Selman Akyol: Okay. wanted to just pivot over to the balance sheet and some comments you made there. You talked about your goal of getting down to 3%, 3.5%, and you talked also about wise things you do in a higher interest rate environment, complete agreement there. I guess my question is, and I’m thinking about interest expense even with lower leverage unless you actually take your debt levels down, your interest expense would be, would it be so in order to lower that? Are you guys planning on paying down additional debt? Or do you — are you seeing your leverage just being achieved through higher EBITDA?
Douglas Aron: So a couple of comments there. And I think you were — you coined a phrase that I’ve now used since then when we were on the road with you, Selman. We are not just planning to take leverage down, as you call it, the Texas way by growing EBITDA, right? But we have actually repaid $230 million or so worth of debt since 2019. In — and that has been a meaningful part of the leverage reduction. So yes, as we look forward and think about EBITDA growth into next year and the use of free cash flow thereafter. We’ve said that the 3 things that we’ll look at there are new growth CapEx expenditures, increasing our dividend and then leverage reduction and/or share buybacks, right? And so we’ll continue to evaluate all of those.
And again, I think when comparing us certainly to other midstream companies and definitely to the rest of the compression peers, we’re a best-in-class provider there. We have flexibility that some of our peers don’t have. And we will look to find the right balance of all of those different possibilities of what to do with free cash flow.

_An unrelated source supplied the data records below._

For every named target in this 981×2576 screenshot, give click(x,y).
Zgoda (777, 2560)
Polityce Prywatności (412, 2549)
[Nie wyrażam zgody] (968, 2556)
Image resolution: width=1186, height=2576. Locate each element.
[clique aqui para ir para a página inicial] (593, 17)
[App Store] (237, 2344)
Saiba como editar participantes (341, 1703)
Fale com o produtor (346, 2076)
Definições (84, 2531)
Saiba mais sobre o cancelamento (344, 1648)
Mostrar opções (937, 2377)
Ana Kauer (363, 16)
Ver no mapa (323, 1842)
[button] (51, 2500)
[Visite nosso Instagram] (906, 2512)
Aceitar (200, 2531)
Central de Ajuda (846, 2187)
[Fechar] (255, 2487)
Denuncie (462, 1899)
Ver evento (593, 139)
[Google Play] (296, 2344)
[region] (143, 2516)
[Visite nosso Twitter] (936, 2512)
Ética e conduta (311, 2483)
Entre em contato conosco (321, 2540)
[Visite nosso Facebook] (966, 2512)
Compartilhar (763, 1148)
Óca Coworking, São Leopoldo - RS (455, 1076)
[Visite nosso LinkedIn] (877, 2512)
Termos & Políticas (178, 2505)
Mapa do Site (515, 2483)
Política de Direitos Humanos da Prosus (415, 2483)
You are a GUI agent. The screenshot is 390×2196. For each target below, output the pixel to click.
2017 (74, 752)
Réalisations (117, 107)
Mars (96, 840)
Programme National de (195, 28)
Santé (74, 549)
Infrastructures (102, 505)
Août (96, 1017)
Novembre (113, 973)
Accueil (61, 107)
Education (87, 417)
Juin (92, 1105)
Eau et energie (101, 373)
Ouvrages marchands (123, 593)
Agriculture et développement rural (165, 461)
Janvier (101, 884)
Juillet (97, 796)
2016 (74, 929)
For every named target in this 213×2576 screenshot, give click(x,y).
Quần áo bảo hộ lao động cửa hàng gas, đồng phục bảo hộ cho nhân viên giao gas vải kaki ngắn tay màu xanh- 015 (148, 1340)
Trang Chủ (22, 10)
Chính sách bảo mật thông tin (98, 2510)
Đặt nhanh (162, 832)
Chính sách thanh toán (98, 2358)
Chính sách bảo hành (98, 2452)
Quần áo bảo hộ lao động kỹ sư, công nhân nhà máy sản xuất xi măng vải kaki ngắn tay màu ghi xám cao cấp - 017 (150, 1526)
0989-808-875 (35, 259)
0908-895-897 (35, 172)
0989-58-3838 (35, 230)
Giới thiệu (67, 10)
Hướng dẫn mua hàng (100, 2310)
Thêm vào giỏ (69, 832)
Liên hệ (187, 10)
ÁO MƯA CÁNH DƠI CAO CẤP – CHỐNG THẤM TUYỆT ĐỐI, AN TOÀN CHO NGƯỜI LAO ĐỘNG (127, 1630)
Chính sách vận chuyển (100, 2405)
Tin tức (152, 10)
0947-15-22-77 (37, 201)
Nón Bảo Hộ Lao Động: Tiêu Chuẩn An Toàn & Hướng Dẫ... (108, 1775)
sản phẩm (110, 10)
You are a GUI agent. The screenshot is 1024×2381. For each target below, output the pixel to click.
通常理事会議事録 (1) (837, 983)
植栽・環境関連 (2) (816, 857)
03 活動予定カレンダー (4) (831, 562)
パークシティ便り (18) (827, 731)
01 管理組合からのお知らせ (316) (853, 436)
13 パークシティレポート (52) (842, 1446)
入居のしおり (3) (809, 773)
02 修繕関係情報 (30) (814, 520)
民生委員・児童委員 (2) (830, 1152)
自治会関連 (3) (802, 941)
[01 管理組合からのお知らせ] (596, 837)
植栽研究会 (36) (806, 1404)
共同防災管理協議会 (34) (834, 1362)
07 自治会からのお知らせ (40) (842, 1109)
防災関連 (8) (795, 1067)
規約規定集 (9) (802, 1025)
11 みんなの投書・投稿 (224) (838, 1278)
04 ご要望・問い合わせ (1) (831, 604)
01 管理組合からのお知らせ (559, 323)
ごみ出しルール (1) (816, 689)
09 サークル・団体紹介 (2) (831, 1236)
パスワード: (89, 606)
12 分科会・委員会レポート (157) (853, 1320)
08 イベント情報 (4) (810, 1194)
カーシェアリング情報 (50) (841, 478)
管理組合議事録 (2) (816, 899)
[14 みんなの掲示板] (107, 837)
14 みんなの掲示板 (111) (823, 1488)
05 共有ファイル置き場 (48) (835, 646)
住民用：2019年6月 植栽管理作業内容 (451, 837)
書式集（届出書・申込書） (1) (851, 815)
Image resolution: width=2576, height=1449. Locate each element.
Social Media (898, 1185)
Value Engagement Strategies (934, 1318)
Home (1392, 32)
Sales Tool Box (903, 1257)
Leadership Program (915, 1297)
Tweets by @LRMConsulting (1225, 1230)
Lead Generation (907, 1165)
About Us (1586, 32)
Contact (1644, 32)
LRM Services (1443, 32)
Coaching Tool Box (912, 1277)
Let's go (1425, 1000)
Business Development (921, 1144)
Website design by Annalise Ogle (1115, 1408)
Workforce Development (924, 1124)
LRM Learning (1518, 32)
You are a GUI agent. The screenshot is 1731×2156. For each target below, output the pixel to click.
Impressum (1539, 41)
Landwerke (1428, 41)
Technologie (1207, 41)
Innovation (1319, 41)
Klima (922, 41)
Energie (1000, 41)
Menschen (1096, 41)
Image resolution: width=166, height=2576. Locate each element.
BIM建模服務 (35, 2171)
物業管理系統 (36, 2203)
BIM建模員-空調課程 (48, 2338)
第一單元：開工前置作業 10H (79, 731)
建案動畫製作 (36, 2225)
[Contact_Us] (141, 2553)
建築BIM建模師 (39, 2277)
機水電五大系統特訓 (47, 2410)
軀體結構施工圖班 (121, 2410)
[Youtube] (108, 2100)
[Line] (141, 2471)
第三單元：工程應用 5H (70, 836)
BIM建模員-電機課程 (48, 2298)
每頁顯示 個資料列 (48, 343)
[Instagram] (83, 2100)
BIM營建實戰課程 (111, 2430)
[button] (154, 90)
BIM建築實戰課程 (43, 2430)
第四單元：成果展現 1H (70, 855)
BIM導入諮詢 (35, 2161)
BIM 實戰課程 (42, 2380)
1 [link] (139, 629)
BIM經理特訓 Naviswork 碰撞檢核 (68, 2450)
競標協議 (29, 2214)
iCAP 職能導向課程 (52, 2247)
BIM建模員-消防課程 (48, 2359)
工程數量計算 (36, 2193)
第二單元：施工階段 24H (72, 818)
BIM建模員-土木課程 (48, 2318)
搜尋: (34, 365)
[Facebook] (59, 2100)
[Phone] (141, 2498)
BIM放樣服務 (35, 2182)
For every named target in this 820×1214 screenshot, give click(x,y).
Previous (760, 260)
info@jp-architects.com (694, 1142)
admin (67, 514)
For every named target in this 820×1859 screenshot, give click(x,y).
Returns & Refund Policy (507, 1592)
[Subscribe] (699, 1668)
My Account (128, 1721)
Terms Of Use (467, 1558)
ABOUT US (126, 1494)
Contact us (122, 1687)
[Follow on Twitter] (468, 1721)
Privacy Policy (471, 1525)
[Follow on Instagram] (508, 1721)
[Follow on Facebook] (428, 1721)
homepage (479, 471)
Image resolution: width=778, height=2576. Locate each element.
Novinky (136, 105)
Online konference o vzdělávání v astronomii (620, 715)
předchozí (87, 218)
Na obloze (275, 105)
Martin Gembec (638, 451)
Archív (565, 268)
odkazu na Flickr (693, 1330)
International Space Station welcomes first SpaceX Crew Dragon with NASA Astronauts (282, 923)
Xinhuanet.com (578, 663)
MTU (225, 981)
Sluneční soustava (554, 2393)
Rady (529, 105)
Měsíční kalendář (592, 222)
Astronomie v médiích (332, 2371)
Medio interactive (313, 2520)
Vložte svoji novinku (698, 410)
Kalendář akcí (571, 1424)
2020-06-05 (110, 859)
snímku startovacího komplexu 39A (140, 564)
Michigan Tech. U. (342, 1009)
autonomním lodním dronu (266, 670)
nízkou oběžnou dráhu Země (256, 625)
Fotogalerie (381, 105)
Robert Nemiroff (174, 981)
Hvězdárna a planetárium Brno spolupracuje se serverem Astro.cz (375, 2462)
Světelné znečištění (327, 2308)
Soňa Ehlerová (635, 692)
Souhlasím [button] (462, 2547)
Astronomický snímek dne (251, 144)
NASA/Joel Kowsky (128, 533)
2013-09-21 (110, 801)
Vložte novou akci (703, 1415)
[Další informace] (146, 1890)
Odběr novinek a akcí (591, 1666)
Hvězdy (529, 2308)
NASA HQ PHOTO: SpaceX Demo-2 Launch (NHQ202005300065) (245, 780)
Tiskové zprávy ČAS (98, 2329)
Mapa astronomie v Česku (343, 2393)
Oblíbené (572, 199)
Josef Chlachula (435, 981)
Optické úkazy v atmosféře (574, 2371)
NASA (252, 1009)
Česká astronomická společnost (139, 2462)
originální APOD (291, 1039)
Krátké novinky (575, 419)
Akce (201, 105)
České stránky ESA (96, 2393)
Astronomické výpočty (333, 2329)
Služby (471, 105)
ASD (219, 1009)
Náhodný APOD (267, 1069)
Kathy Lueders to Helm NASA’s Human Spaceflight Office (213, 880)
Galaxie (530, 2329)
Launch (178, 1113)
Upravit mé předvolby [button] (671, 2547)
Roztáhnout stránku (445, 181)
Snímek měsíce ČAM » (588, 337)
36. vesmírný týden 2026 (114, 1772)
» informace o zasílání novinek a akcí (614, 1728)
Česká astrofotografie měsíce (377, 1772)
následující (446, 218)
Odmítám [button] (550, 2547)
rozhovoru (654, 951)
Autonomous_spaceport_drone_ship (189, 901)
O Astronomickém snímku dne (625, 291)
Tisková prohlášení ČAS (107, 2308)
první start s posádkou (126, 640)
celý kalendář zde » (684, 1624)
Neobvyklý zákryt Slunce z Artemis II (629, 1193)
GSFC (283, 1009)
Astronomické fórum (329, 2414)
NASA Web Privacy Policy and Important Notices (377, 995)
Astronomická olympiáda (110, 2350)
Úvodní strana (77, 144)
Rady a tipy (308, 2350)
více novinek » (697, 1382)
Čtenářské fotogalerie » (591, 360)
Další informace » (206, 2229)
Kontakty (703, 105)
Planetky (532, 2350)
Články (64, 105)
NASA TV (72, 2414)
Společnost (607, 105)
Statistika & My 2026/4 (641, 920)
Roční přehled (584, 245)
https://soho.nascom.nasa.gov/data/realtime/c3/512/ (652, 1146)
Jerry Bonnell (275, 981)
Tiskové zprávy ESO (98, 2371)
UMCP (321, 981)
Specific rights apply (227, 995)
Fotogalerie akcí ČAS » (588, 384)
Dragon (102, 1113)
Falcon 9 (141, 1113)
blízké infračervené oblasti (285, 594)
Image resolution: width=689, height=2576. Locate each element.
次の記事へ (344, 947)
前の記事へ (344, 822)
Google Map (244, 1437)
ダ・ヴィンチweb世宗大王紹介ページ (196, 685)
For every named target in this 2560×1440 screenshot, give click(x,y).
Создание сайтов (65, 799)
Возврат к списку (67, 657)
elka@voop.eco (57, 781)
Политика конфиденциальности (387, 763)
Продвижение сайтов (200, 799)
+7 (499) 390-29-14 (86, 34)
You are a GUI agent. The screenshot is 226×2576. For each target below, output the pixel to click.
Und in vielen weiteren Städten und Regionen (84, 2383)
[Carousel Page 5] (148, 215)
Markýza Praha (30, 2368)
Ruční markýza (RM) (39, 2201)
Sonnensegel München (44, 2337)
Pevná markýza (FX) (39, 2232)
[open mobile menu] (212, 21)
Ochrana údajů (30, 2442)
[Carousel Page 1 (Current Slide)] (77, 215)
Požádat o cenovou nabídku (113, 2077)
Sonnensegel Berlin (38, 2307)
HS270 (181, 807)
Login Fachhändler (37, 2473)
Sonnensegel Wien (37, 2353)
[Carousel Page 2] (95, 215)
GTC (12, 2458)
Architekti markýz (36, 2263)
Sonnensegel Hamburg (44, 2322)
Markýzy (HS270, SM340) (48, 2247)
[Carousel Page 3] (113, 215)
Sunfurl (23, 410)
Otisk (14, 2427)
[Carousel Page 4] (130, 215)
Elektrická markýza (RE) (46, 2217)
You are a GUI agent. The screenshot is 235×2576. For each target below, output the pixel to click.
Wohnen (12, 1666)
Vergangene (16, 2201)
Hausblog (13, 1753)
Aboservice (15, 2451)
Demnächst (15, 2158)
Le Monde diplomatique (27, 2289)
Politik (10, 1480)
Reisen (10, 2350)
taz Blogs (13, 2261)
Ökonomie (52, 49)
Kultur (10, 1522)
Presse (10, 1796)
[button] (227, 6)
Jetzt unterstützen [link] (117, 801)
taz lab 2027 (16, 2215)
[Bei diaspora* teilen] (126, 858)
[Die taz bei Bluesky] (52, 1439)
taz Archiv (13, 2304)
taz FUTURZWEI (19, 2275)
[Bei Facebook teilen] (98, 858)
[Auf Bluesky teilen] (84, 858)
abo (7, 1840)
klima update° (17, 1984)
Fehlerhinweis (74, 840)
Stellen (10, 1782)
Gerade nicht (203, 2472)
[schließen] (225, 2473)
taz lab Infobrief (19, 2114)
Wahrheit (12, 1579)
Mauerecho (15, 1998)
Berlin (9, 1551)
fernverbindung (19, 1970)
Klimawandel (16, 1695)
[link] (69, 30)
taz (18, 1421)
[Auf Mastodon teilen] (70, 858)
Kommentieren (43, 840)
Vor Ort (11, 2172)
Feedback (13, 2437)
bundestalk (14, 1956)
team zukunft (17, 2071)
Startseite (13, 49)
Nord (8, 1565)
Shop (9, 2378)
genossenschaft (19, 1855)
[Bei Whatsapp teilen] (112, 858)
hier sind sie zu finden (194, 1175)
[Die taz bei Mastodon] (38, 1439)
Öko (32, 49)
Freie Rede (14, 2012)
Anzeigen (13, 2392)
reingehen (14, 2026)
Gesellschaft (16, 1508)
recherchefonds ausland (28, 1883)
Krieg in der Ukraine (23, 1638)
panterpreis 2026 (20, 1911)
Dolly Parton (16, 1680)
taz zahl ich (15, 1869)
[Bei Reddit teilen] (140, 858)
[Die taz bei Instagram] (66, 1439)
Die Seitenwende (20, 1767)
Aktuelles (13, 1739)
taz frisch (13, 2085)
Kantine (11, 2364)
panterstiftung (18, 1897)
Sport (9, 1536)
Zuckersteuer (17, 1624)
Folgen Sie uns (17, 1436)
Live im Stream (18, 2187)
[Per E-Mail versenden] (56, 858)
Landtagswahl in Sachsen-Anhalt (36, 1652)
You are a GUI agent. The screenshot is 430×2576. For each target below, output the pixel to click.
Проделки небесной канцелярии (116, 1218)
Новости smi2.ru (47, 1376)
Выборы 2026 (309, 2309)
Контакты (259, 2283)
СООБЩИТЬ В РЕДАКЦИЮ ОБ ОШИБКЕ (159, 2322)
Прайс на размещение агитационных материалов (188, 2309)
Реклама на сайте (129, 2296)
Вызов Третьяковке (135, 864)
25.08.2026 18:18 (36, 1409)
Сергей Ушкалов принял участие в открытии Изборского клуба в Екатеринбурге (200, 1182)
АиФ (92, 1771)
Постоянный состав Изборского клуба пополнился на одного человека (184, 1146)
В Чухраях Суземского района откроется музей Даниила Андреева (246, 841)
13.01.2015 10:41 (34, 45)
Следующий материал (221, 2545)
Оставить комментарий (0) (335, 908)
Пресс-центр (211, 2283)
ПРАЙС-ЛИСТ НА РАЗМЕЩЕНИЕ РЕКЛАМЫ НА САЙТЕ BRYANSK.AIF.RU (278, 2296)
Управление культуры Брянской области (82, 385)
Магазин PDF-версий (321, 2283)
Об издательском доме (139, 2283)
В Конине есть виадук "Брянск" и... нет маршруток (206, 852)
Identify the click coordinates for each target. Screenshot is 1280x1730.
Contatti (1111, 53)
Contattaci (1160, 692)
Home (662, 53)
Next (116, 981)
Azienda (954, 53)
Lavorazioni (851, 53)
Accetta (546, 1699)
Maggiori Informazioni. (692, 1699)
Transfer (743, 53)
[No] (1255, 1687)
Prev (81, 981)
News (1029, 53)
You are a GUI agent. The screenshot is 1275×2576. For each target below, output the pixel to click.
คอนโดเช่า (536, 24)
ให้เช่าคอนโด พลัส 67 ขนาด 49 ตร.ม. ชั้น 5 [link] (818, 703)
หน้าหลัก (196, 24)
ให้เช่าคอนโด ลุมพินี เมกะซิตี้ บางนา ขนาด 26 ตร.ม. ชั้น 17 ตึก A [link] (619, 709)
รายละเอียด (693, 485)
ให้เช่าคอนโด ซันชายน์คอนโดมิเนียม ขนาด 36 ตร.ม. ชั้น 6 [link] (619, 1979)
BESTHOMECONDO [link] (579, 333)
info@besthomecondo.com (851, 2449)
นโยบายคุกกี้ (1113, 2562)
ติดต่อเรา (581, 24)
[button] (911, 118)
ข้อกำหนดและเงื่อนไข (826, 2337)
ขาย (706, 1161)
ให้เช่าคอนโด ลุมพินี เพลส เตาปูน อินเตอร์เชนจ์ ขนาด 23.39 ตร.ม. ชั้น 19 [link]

Selman Akyol: Understood. And I guess you mentioned conversations on 2025 are starting. Just how are those going? And I’m just kind of curious, meaning they’re very open to seeing continued price increases out that far, still hearing things are going to be tight. Is there just any insight you can kind of give on what’s going on there?
Bradley Childers: Demand is high for 2024. Demand signals overall, pricing and horsepower amounts and unit amounts, those discussions with customers are as strong at the beginning of ’24 as they were in 2023. And in fact, I think, in some cases, they are earlier because with the tightness of the market, our customers have become accustomed to planning further in advance than they ever have. So it’s a robust market and it looks to be very demand and growth-oriented continuing through 2024.
Operator: We have no further questions. I’ll now hand back to Mr. Childers for any final remarks.
Bradley Childers: Thank you, everyone, for joining our fourth quarter call this morning. Our performance was exceptional this quarter. And with Archrock’s enhanced platform and financial flexibility, we are well positioned to capture opportunities presented by the current market. I look forward to updating you on our progress next quarter. Thank you, everyone.
Operator: Thank you. This now concludes today’s call. Thank you all for joining. You may now disconnect your lines.